Building trust in the financial advice industry “can be a struggle” explained Darryl Dhoffer, mortgage expert at The Mortgage Expert, who suggested that it was important to listen to borrower’s doubts and “acknowledge the scars left by other brokers”.

He added that offering “bite-sized advice” will help brokers chip away at cynicism with every success, while it’s important to disclose fees up front. “Let integrity be your armour,” he continued, adding: “Let’s remember, trust is like a bank account – hard-earned, easily depleted.” 

Robert Timm, managing director of Sunland Mortgages, said most brokers have likely faced someone who has questioned their financial advice, and explained he tries to “reason with their judgement” but highlight the significant improvements to regulation that have been introduced over the last decade or so.

He continued: “Overcoming those hurdles is much easier by speaking to people, as you can get your point across along with the empathy, and I’ve always turned the doubters around.”

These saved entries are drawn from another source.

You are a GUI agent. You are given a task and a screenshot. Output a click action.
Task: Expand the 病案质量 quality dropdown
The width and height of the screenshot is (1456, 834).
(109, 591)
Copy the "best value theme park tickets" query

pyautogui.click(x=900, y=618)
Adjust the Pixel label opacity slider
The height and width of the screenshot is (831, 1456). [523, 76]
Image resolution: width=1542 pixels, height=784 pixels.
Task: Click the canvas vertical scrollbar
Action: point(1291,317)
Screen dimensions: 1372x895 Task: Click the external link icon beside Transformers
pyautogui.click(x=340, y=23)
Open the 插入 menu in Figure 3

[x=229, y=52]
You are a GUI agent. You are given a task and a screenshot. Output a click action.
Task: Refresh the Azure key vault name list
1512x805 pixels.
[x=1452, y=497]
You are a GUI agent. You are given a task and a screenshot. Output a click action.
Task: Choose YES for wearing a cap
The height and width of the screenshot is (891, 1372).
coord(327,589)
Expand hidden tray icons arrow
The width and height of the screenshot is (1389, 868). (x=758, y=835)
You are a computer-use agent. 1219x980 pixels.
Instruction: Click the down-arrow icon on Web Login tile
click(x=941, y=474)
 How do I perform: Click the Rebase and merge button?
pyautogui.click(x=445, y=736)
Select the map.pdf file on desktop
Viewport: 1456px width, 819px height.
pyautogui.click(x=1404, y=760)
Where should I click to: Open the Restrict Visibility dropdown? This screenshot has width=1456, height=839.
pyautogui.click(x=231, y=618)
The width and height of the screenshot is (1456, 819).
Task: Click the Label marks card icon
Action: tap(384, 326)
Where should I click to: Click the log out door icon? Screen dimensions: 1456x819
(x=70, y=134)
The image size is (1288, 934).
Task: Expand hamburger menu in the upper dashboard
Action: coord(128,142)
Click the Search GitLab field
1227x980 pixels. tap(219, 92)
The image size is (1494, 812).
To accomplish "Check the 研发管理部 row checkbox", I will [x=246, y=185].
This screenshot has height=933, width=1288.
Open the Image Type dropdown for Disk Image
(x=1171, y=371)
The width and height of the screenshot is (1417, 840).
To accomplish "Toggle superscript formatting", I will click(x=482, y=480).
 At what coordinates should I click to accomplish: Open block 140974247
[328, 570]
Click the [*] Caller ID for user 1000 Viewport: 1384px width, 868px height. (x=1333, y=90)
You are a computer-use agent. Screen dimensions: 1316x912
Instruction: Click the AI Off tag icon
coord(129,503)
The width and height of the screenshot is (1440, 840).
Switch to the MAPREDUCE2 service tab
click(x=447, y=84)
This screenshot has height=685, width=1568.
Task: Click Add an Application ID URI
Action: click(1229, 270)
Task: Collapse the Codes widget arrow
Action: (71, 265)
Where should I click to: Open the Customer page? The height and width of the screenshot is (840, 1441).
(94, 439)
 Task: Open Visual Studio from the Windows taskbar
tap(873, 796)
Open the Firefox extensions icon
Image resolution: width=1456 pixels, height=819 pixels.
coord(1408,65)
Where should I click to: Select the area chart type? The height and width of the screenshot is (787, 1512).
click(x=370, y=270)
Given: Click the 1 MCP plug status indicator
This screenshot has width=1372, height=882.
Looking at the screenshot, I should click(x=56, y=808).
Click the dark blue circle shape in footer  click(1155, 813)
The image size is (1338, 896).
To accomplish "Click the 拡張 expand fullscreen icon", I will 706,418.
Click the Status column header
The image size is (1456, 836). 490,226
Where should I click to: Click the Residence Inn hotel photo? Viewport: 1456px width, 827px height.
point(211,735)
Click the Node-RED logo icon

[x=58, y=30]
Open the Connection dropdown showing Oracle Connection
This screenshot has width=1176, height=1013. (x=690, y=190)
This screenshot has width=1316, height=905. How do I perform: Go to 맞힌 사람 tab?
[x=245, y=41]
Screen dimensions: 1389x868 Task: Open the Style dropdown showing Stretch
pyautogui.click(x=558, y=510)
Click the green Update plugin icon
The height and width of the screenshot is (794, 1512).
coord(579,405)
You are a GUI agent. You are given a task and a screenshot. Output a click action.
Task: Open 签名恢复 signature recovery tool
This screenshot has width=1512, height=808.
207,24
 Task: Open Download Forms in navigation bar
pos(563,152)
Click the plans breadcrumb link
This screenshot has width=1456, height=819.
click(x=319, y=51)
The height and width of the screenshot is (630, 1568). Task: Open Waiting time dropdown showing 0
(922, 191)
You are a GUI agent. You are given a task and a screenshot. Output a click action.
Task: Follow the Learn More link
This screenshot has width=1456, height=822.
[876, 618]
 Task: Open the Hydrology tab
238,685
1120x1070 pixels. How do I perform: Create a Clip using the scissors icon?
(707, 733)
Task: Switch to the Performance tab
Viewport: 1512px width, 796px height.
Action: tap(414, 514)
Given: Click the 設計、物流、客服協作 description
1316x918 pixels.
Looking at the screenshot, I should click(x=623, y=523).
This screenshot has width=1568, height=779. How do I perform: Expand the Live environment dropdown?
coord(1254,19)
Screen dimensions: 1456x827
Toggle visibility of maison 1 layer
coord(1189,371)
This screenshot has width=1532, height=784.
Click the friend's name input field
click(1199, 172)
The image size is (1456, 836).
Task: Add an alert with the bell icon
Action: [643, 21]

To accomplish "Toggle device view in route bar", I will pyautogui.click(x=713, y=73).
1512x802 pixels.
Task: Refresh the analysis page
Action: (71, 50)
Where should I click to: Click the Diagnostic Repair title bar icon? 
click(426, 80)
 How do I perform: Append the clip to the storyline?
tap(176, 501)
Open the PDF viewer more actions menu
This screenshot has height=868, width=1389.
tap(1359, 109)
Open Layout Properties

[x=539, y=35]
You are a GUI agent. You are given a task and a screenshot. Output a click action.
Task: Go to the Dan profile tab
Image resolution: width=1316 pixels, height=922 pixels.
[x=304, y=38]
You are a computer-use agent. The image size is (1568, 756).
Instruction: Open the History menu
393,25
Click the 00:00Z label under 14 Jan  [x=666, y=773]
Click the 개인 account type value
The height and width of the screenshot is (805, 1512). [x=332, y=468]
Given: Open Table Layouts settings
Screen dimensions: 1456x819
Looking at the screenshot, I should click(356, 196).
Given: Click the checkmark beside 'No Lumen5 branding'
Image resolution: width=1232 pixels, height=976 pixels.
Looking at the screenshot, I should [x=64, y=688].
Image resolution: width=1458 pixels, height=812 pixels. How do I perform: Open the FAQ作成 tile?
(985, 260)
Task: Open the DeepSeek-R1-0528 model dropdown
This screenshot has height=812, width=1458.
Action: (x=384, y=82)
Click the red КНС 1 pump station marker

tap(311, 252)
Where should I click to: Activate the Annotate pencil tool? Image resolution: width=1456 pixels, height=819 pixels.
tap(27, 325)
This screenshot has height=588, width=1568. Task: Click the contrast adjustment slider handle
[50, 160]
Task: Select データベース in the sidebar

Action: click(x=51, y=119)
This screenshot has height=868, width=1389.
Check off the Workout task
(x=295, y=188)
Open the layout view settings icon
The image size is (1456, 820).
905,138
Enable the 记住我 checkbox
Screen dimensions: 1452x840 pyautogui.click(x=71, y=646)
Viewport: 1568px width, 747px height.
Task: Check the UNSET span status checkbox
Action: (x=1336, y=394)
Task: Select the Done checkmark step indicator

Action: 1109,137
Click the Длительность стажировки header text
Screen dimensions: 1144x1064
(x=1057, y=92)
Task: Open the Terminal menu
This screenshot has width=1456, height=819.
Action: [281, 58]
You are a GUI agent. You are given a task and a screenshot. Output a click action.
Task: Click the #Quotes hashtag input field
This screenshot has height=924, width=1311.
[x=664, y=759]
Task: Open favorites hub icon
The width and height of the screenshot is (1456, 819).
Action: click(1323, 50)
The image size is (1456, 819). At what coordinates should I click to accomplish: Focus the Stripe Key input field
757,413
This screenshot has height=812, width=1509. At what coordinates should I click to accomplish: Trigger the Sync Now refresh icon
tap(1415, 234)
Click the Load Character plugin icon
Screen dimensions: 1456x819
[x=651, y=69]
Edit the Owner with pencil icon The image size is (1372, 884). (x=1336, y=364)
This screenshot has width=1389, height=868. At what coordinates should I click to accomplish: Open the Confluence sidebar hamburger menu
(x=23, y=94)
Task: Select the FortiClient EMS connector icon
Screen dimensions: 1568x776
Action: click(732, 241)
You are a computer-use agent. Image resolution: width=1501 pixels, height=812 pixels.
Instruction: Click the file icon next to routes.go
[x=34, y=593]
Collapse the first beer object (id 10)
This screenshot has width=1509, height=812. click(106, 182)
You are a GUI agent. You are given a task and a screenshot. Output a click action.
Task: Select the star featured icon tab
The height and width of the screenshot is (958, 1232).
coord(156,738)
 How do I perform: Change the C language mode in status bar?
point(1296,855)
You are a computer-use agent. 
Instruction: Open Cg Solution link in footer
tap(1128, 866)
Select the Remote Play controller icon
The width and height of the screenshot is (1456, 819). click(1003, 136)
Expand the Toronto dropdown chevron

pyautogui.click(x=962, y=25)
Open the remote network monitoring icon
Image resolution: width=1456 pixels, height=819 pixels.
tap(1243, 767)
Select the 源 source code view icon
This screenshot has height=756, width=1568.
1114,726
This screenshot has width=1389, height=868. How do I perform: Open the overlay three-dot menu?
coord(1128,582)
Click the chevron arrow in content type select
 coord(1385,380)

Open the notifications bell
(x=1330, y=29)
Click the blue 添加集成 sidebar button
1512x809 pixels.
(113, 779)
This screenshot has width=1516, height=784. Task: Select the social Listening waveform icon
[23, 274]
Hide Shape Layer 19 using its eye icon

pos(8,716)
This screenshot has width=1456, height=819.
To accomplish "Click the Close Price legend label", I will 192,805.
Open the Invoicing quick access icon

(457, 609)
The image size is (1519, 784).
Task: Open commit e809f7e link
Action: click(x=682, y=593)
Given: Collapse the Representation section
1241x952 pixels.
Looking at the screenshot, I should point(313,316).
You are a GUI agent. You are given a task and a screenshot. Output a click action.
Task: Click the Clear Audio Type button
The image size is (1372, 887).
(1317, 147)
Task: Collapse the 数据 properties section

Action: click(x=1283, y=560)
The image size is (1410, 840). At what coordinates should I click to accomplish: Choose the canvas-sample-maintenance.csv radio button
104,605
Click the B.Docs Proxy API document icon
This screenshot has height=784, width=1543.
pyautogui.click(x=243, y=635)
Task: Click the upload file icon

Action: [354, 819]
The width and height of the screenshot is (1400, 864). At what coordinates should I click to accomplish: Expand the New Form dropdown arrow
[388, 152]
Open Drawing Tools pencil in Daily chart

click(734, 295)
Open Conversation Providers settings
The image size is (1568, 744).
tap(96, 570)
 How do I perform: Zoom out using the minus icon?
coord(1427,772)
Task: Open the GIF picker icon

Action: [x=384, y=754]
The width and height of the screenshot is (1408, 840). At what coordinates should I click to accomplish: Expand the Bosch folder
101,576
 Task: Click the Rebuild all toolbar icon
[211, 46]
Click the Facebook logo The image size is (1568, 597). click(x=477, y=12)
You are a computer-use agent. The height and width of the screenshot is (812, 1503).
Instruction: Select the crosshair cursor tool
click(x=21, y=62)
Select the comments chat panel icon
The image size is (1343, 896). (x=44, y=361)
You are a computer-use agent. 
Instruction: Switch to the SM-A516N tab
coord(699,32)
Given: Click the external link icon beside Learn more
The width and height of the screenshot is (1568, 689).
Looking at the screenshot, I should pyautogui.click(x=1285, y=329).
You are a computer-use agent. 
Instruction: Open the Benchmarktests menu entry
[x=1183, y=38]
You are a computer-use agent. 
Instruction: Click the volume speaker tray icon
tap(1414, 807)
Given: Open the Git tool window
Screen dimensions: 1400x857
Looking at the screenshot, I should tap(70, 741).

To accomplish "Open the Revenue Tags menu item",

Some clients cannot be helped

Lewis Shaw, owner of Shaw Financial Services, said he no longer tries to overcome client scepticism, suggesting: “Those types of customers want to second-guess you at every stage despite not knowing what they’re talking about and end up costing you far too much time when you could be helping people who value what you do.”

Shaw said that if someone does not trust him, the worst thing he could do would be to try to convince them otherwise as that would feel “desperate and cringeworthy”, as it is ultimately the borrower that loses out, not the broker.

Kohli added that it’s important to have thick skin, as some clients don’t want the advice of a broker, “they just want to prove to themselves they are right, even if they aren’t”.

Scepticism towards advice often springs from misunderstandings or negative past experiences, suggested David Sharpstone, director of CIS Mortgage Advice. 

He agreed that spending too much time on clients who cannot shake their mistrust “is like chasing your tail”, highlighting the need to spot early whether someone is genuinely open to advice or not.

“The savvy pros in our field – the seasoned mortgage brokers and financial advisors – they’ve got a knack for turning sceptics into loyal customers by educating them. I’ve seen first-hand how sticking to a path of professional integrity and clear communication can ease people’s worries.”

Not all brokers are created equal

Jake Stott, founder of Mondo Mortgages, said he recently worked with a wary client, who had had a poor experience with another broker in the past.

He said: “I think the issue is not all brokers are created equal. Especially when the big corporate firm’s business model is to churn through clients as fast as possible, it’s hard to give proper advice, and clients can feel like they have just been sold to rather than been advised.”

Understanding the value of advice

The level of poor credit scores among the British public reflects that many people mistakenly believe they “have the skills to properly manoeuvre their finances on their own”, argued Gary Bush, financial adviser at

Rhys Schofield, brand director of Peak Mortgages and Protection, argued that the only measure that would make a big difference to the perceptions of advice would be a public education campaign from the Financial Conduct Authority (FCA).

He continued: “They spent £20m sticking Arnie’s head on a robot to talk about PPI, how about investing in financial education? It’s a ringing indictment that Martin Lewis has done more for our industry saying ‘talk to a broker’ than the regulator we all pay for.”